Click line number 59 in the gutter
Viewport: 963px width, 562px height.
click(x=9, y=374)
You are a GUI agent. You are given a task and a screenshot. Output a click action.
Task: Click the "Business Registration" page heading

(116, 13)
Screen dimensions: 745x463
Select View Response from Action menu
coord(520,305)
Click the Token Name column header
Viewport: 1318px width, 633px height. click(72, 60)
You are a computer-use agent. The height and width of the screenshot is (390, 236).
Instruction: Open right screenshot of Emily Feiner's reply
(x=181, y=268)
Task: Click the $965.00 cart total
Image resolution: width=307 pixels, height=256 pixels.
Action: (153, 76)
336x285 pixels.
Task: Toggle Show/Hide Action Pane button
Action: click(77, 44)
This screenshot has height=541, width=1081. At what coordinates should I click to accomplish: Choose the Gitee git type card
::::
Exercise task:
Reproduce every line of the listing above, swapping "Token Name" for "Asset Name" and leaving everything else as it is.

Worked answer:
Click line number 59 in the gutter
Viewport: 963px width, 562px height.
click(x=9, y=374)
You are a GUI agent. You are given a task and a screenshot. Output a click action.
Task: Click the "Business Registration" page heading

(116, 13)
Screen dimensions: 745x463
Select View Response from Action menu
coord(520,305)
Click the Asset Name column header
Viewport: 1318px width, 633px height. click(72, 60)
You are a computer-use agent. The height and width of the screenshot is (390, 236).
Instruction: Open right screenshot of Emily Feiner's reply
(x=181, y=268)
Task: Click the $965.00 cart total
Image resolution: width=307 pixels, height=256 pixels.
Action: (153, 76)
336x285 pixels.
Task: Toggle Show/Hide Action Pane button
Action: click(77, 44)
This screenshot has height=541, width=1081. At what coordinates should I click to accomplish: Choose the Gitee git type card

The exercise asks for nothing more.